I guess Jabba’s post (which probably brought me here as well, I just can’t remember reading it) about helium was deleted for violating the rules. I’m sure many of us were brought here by searching methods, as you said. And as for Duke’s comments, I think he was directing it more towards the chat room than the people who post stories.
Duke, if I had known earlier that there were any pro-suicide sites that you knew of, I would have asked you about them. I spent months looking for one. Couldn’t find any non-hoax looking ones, since the suicide holiday thread was closed long ago. It’s outside of my time frame to be looking for people to talk to now.
I know where you are coming from, as well as you, Swan. Many different people come here for many different reasons. I’m sure searching ‘suicide’ gathered us here to start with, but we all frequent here for different reasons. I just wish we were all accepted and not just some.
And despite the very short time I have known you, even as online presences, I would like to think you my friends, or at least people I can find common ground with, although I have no intention of hurting you.
I’m delirious from fever higher than hunter s Thompson on a weekend in Vegas. But I saw this thread and it upset me.
@jgirl yr not the only one who feels that way about chat, but I hope you find some people here who can offer you comfort. I am one o those people, I am just stupidly busy for the next month so I can’t be around much.
@blog manager the rule of the site are set (no discussion of methods or looking for suicide partner) but the intention of the site is ambiguous and that’s what made it special. I was under the impression it was a safe place to come and share the feelings tht we can’t help having, that we can’t share in the real world because they are ‘inappropriate’. No where does it say ‘you must encourage others to live’. Honestly, I get enough of that in my real life. Do I really want it from some stranger who doesn’t know my life? That is the height of insincerity in my opinion.
Also blog manager, this is the first time I’ve seen an administrator comment with what is clearly personal opinion. Admins only used to intervene when someone broke the rules. It is not the role of admin to use their position of power to push their personal agenda.
This place used to be a lot less judgemental. I come here because its my last refuge of honesty, where I can truly be myself. I DON’T come here because I want a will to live rammed down my throat.
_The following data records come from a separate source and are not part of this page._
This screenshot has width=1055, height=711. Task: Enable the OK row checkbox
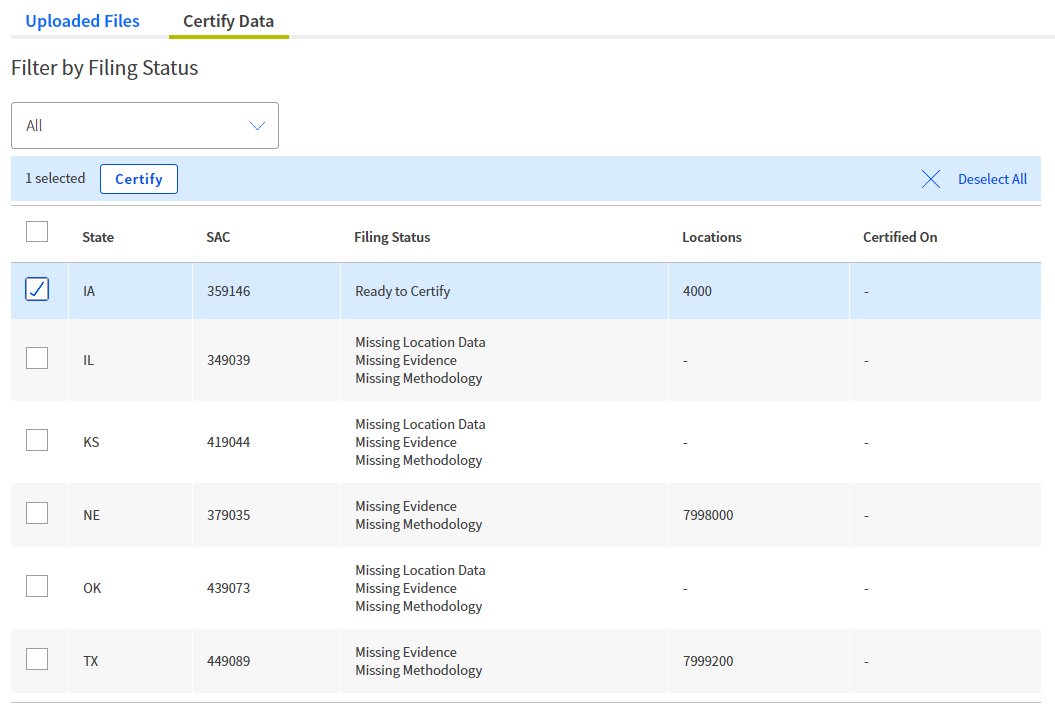[x=37, y=586]
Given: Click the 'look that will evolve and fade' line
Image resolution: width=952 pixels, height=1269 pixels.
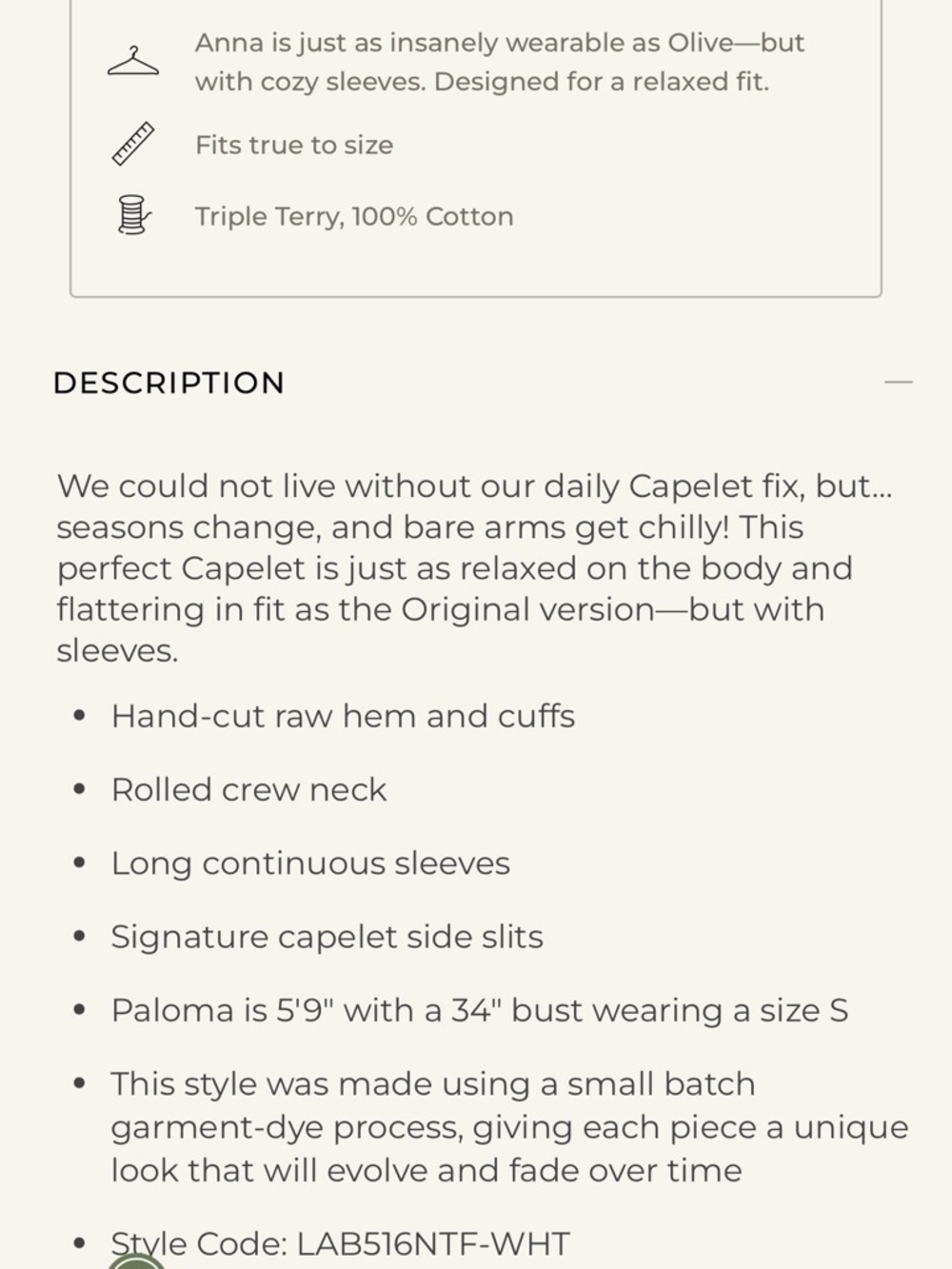Looking at the screenshot, I should click(426, 1170).
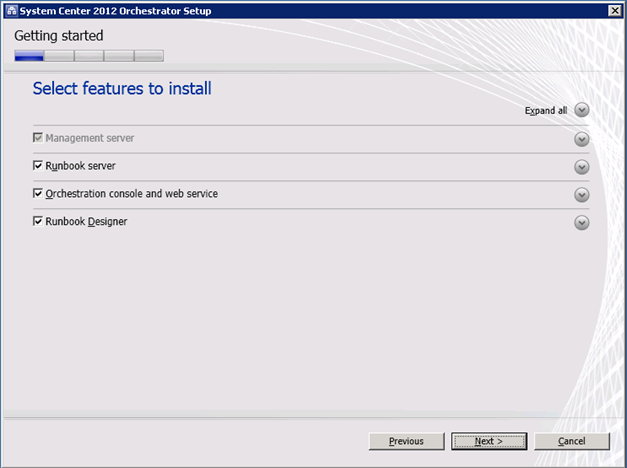Click the filled first progress step segment
The image size is (627, 468).
point(29,56)
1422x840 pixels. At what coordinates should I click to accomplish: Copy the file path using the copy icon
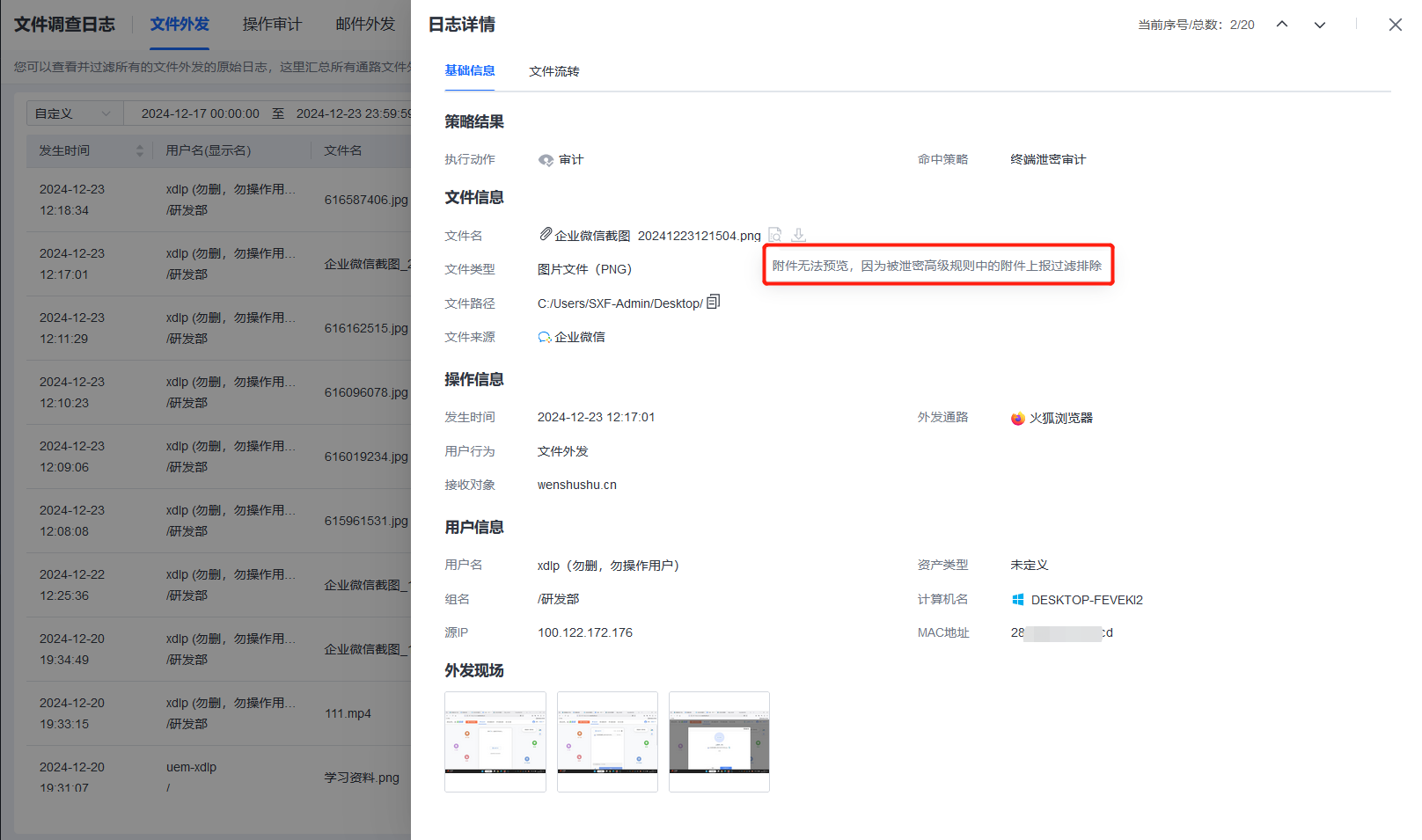click(714, 302)
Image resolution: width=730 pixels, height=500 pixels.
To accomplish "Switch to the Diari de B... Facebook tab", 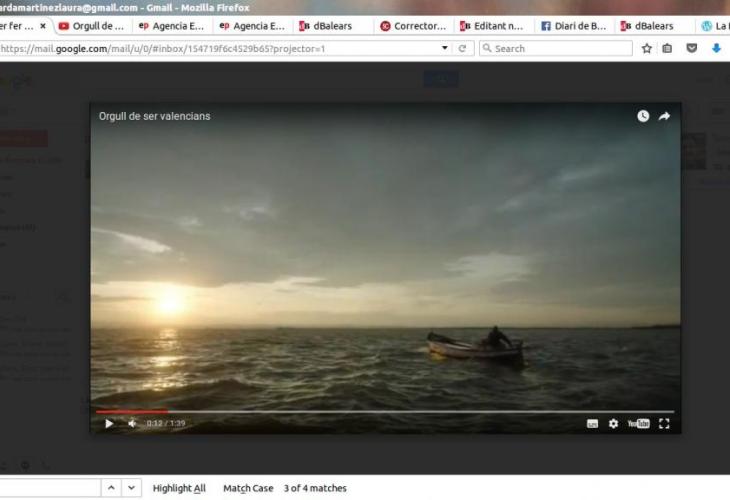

If that is what this place is becoming, I’m out.
What?! My comment is under moderation?! Is someone trying to censor me???
Ps anyone calling jgirl a hypocrit can and should go fuck themselves. If you’re such a do gooder, do you really think calling someone a hypocrit simply for wanting to use a Suicide blog is a good way to encourage someone to live? Lets be honest. This has more to do with a few bruises egos than it has to do with altruism or rules of the site.
@Duke, I apologize that I got too defensive after all the attacks from other people on this post. I took your comment personally and misunderstood as I didn’t realize that you were talking about the chat room. I am sorry.
@One_day, So nice to hear from you. Missed seeing you around here. I hope you get well soon.
@ Black Swan I don’t really know what your talking about. I’m just glad it’s Wednesday, we are past halfway in this tedious week and then there’s next week to look forward to. I wish I knew what life was like.
@Duke, Lol. Never mind. Soon you’ll get to experience life like you never have before once you break free and become a man of leisure.